Kegiatan ini menjadi momentum memperkuat sinergi pemerintah daerah dan TNI dalam mendorong peningkatan produksi serta produktivitas pertanian, khususnya komoditas padi.
Wakil Bupati Banyuasin Netta Indian mengatakan, sektor pertanian merupakan salah satu kekuatan utama daerah yang harus terus dikembangkan. Banyuasin memiliki potensi besar sebagai daerah penghasil gabah dan saat ini berada di peringkat kedua secara nasional.
“Banyuasin merupakan salah satu daerah penghasil gabah terbesar dan saat ini berada di peringkat kedua. Ini merupakan potensi yang harus terus kita jaga dan tingkatkan, sehingga produksi pertanian dapat semakin meningkat dan kesejahteraan para petani juga ikut meningkat,” ujar Netta, Rabu (12/08/2026) kemarin.
Besarnya potensi tersebut terlihat dari luas baku sawah di Kecamatan Rambutan yang mencapai 5.219 hektare.
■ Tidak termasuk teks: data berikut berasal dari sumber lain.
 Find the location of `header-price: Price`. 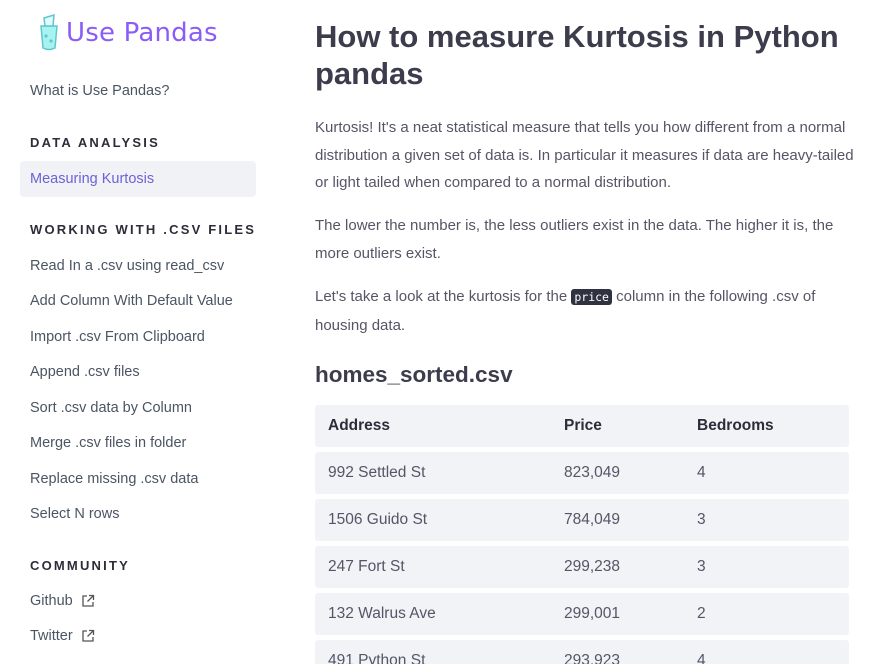

header-price: Price is located at coordinates (583, 426).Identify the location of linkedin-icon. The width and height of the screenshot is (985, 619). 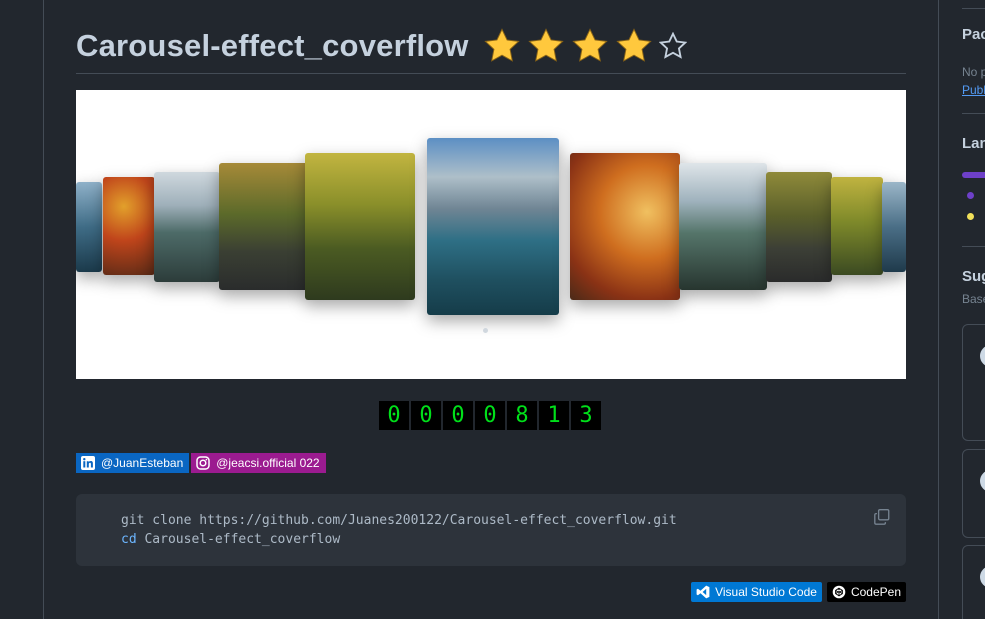
(88, 463).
Khusus Desa Gelebak Dalam, luas baku sawah tercatat 1.326 hektare, dengan 698 hektare di antaranya masuk dalam program Optimalisasi Lahan (OPLA).
Hasil ubinan pada panen raya kali ini menunjukkan produktivitas mencapai 8,4 ton GKP per hektare. Angka tersebut menjadi indikator bahwa optimalisasi lahan dan pengelolaan pertanian mampu memberikan hasil signifikan bagi peningkatan produksi pangan.
Sementara itu, produksi padi Kabupaten Banyuasin hingga saat ini telah mencapai 1.216.162 ton Gabah Kering Giling (GKG) dari luas panen 230.367 hektare.
Capaian tersebut semakin memperkuat posisi Banyuasin sebagai salah satu daerah penyangga pangan Sumatera Selatan. Karena itu, sinergi antara pemerintah daerah, TNI dan masyarakat dinilai penting untuk menjaga keberlanjutan produksi pertanian.
Kasiter Kasrem 044/Gapo Letkol Arm Arief Budiman mengapresiasi kolaborasi yang telah terbangun dalam mendukung sektor pertanian. Menurutnya, kerja sama lintas sektor perlu terus diperkuat untuk menjaga produktivitas sekaligus mendukung program ketahanan pangan.
Selain panen raya, kegiatan juga dirangkai dengan penyerahan tali asih kepada masyarakat secara simbolis serta bantuan bibit cabai kepada kelompok penerima.
Pemerintah Kabupaten Banyuasin menegaskan komitmennya untuk terus memperkuat kolaborasi dengan seluruh pemangku kepentingan. Langkah tersebut diarahkan untuk meningkatkan produktivitas pertanian, memperkuat kesejahteraan petani dan mewujudkan ketahanan pangan yang berkelanjutan.
Panen raya dihadiri Wakil Bupati Banyuasin Netta Indian bersama jajaran Komando Resor Militer (Korem) 044/Garuda Dempo (Gapo), yang diwakili Kasiter Kasrem 044/Gapo Letkol Arm Arief Budiman.